Je crois que j'ai lu quelque chose à ce sujet, il n'y a pas longtemps. Je recherche.

Là par exemple.


----------



## Sickduck

La grammaire exige l'emploi du subjonctif avec des verbes qui expriment, entre autres, des émotions, des sentiments, etc.
(http://www.xtec.es/~sgirona/fle/subjonctif_index.htm) 
Ex: je regrette que, il est surprenant que, je crains que...etc.

Votre exemple contient, je crois, une faute de concordance de temps. Il aurait fallu dire: j'étais content qu'il soit venu.


----------



## geostan

Sickduck said:


> La grammaire exige l'emploi du subjonctif avec des verbes qui expriment, entre autres, des émotions, des sentiments, etc.
> (http://www.xtec.es/~sgirona/fle/subjonctif_index.htm)
> Ex: je regrette que, il est surprenant que, je crains que...etc.
> 
> Votre exemple contient, je crois, une faute de concordance de temps. Il aurait fallu dire: j'étais content qu'il soit venu.



C'est mon avis aussi.


----------



## itka

Sickduck said:


> Votre exemple contient, je crois, une faute de concordance de temps. Il aurait fallu dire: j'étais content qu'il soit venu.



Pourquoi une faute de concordance des temps ? 
On peut dire la phrase au *présen*t : je suis content (maintenant) qu'il soit venu (avant)
ou au *passé* : j'étais content (avant) qu'il soit venu (avant)

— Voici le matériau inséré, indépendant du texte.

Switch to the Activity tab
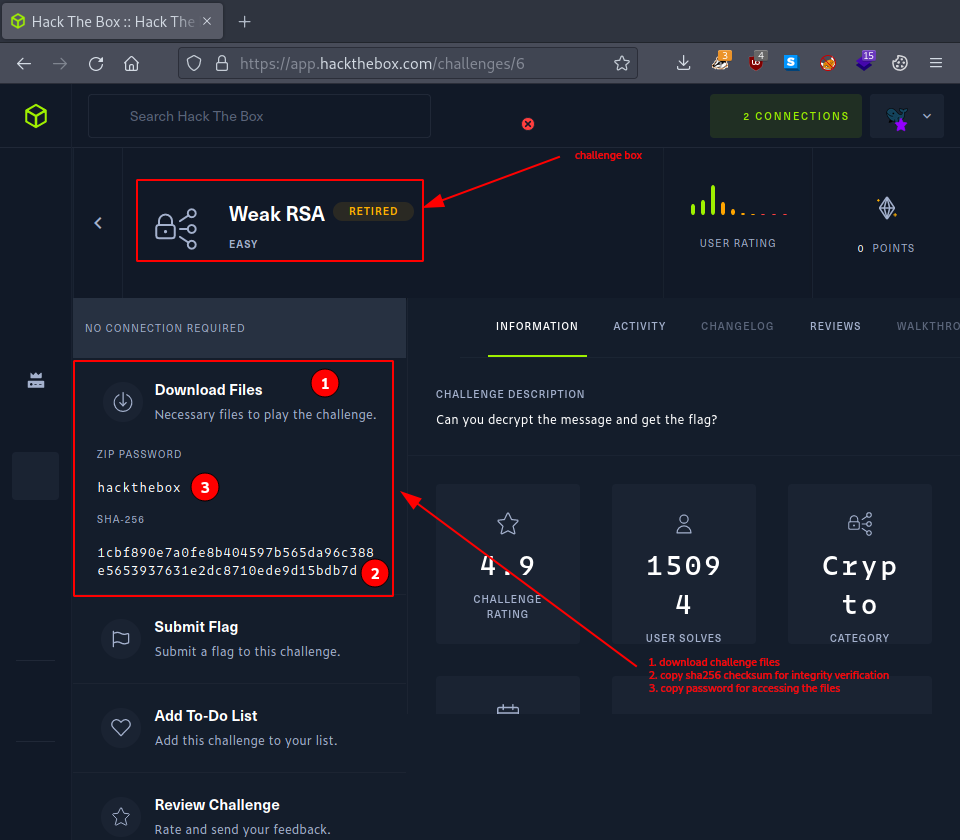Viewport: 960px width, 840px height. coord(639,326)
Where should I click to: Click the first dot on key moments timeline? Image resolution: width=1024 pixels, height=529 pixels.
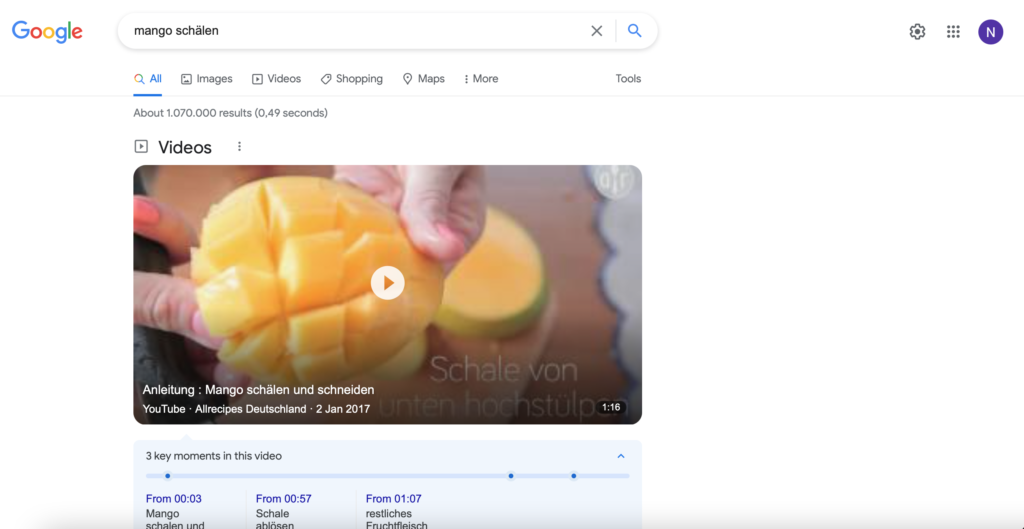[168, 475]

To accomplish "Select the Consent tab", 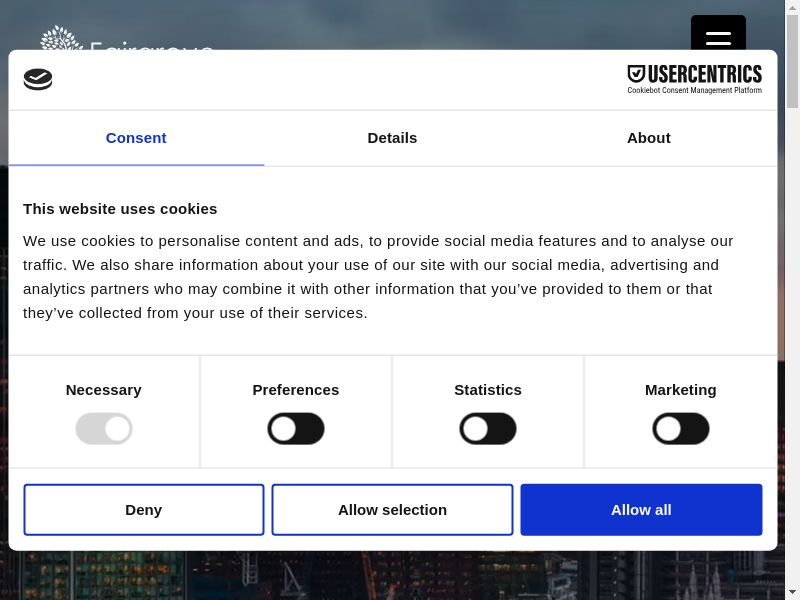I will [136, 138].
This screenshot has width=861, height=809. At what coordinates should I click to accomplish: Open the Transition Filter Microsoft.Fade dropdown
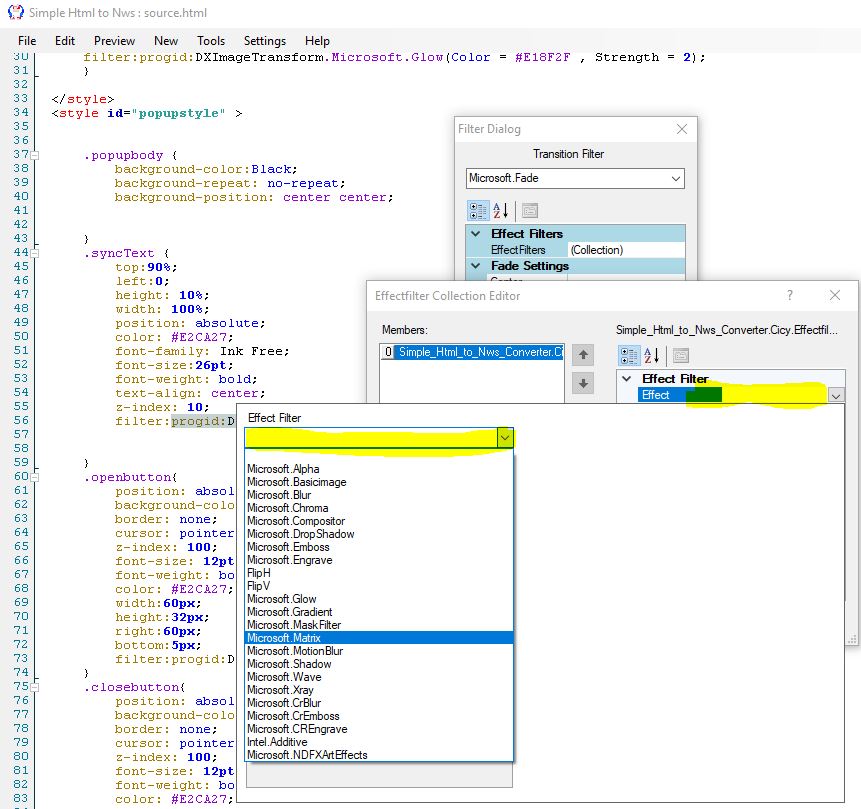pyautogui.click(x=675, y=179)
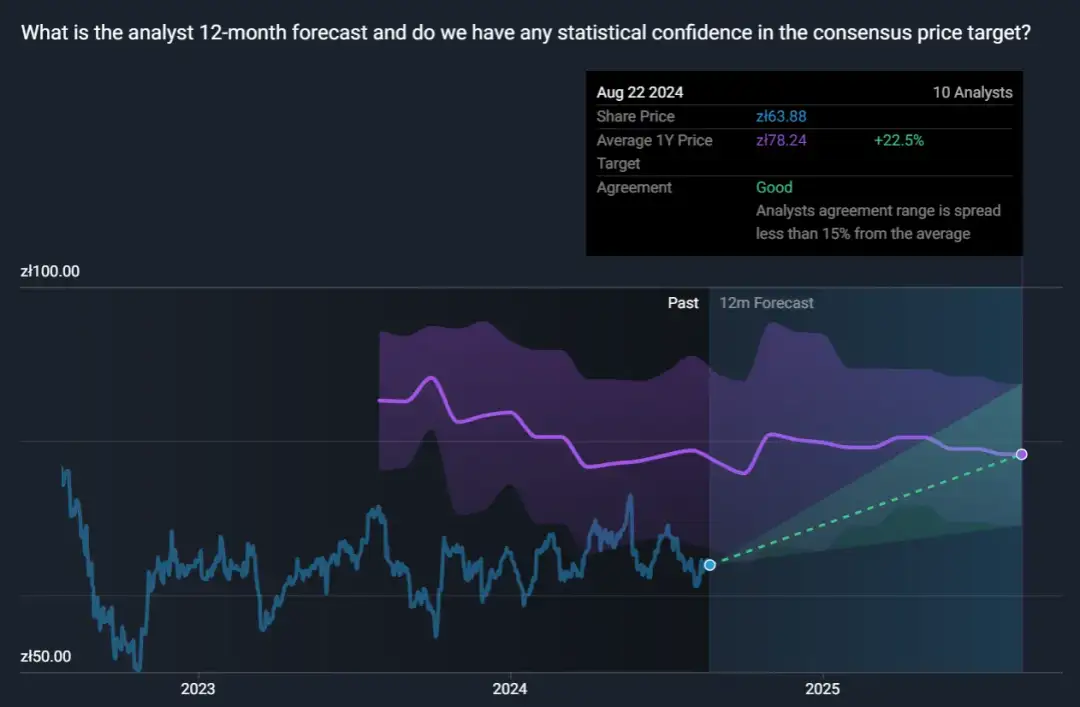
Task: Click the zł78.24 average price target value
Action: tap(781, 141)
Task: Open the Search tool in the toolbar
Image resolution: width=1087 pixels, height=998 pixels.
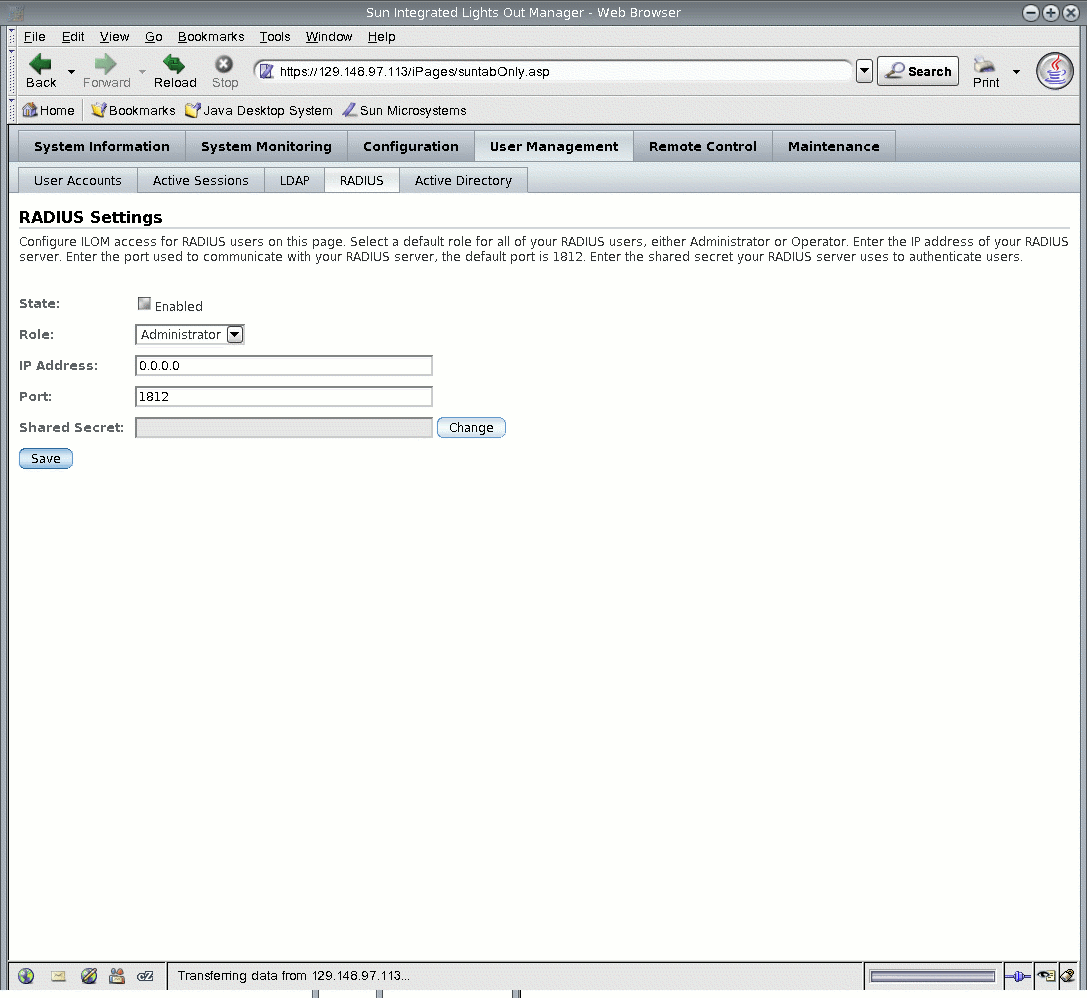Action: (x=917, y=71)
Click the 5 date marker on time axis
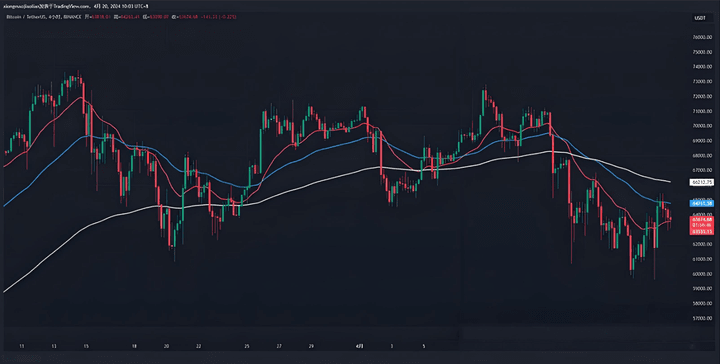The image size is (720, 364). point(424,346)
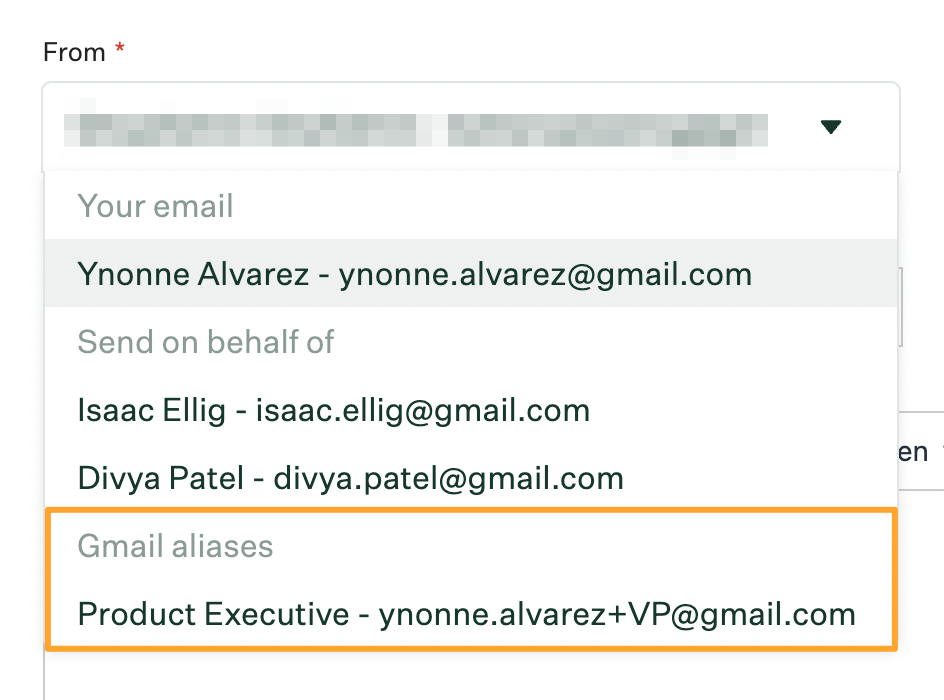
Task: Choose the ynonne.alvarez@gmail.com address
Action: pos(545,274)
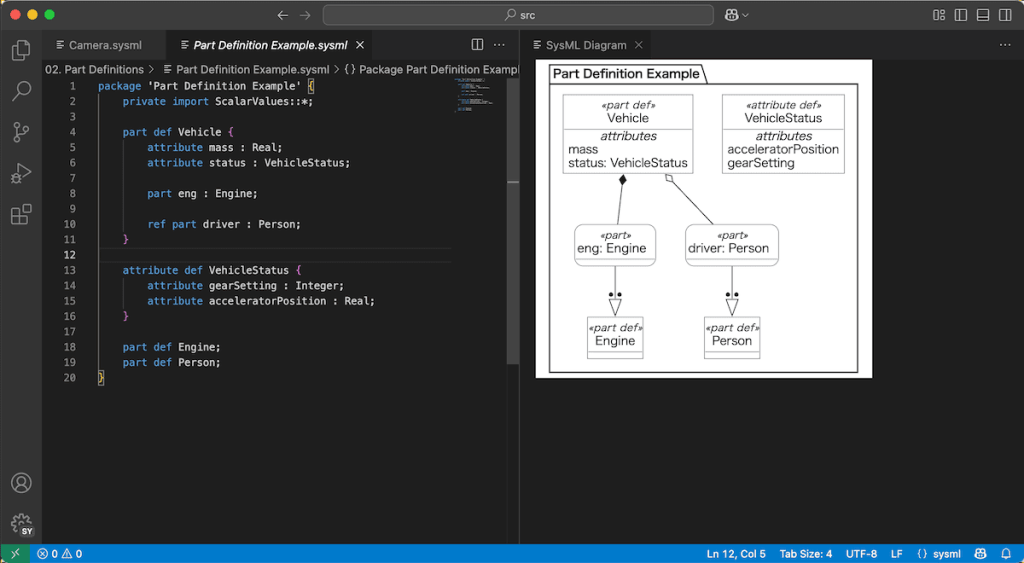Image resolution: width=1024 pixels, height=563 pixels.
Task: Toggle the bottom panel layout
Action: coord(983,15)
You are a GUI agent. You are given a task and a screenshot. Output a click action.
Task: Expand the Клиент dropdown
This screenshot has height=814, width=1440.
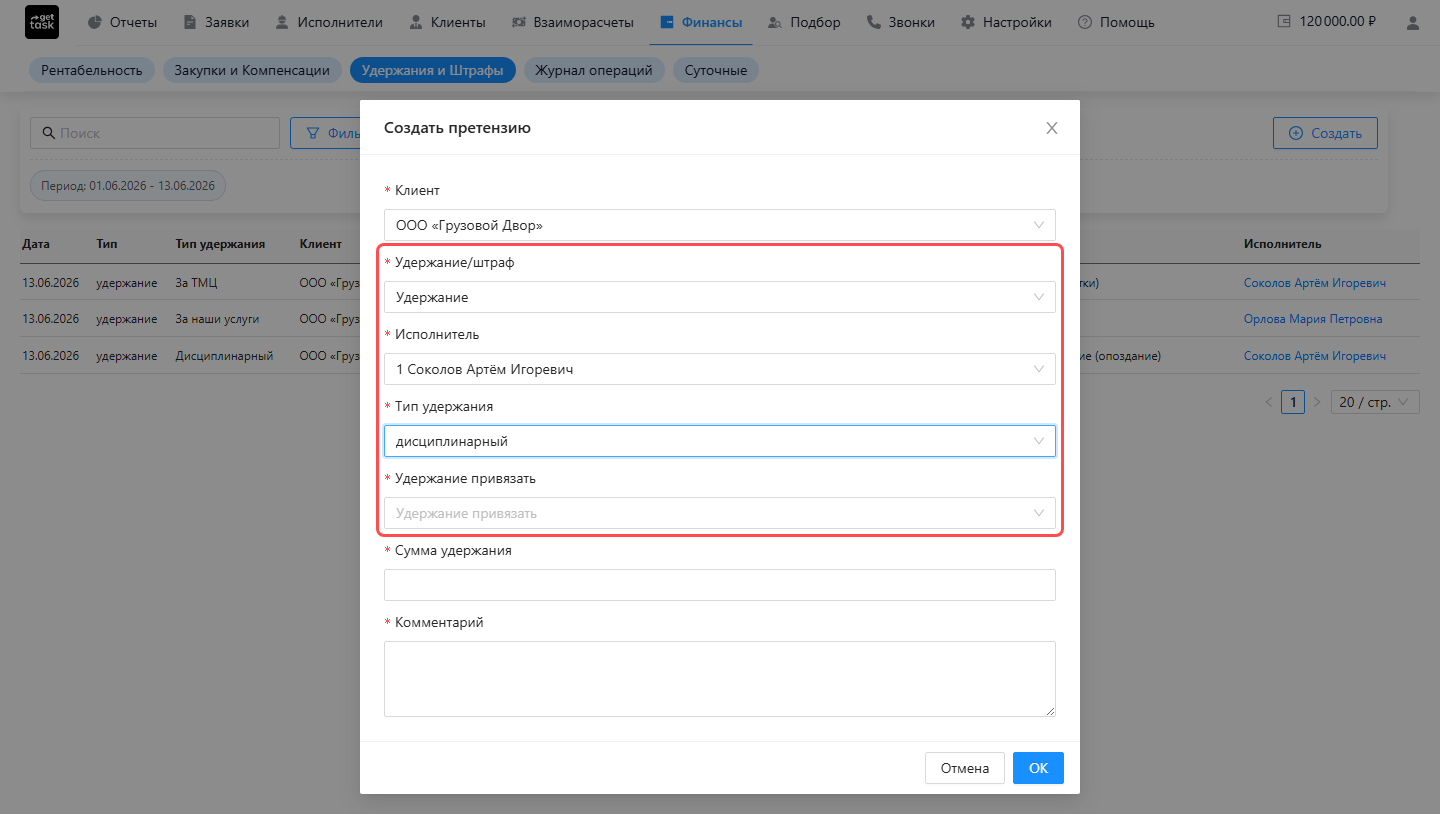720,225
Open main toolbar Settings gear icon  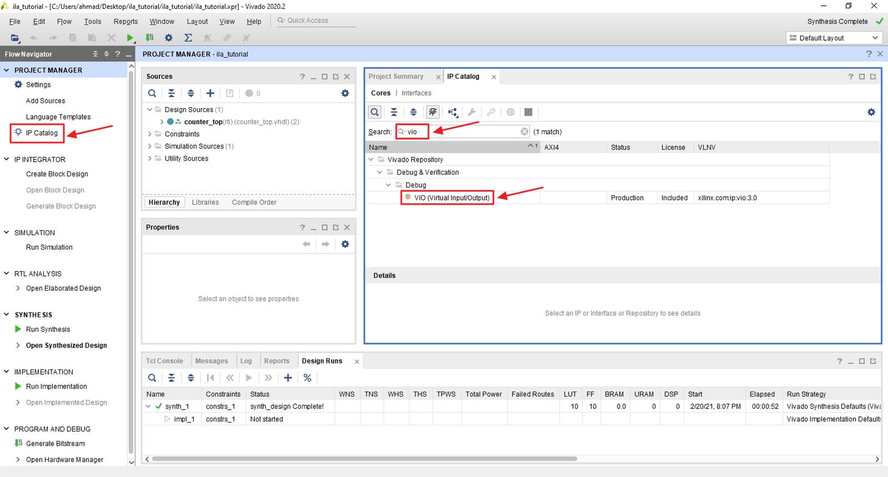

_Ne parlons pas de concordance avec l'imparfait du subjonctif _

Tout dépend de ce que l'on veut dire.


----------



## geostan

itka said:


> Pourquoi une faute de concordance des temps ?
> On peut dire la phrase au *présen*t : je suis content (maintenant) qu'il soit venu (avant)
> ou au *passé* : j'étais content (avant) qu'il soit venu (avant)
> 
> _Ne parlons pas de concordance avec l'imparfait du subjonctif _
> 
> Tout dépend de ce que l'on veut dire.



Vous avez mal compris le commentaire.

Suckduck a critiqué le présent du subjonctif "vienne."

Cheers!


----------



## itka

Stefan Ivanovich said:


> _Il est venu. Je l'ai vu. Il n'y a aucun doute à ce sujet. J'étais content qu'il *vienne*._



Tu as raison Geostan, mon exemple n'était pas le bon, mais ma réponse reste la même, c'est-à-dire que cela dépend du sens qu'on veut donner à sa phrase.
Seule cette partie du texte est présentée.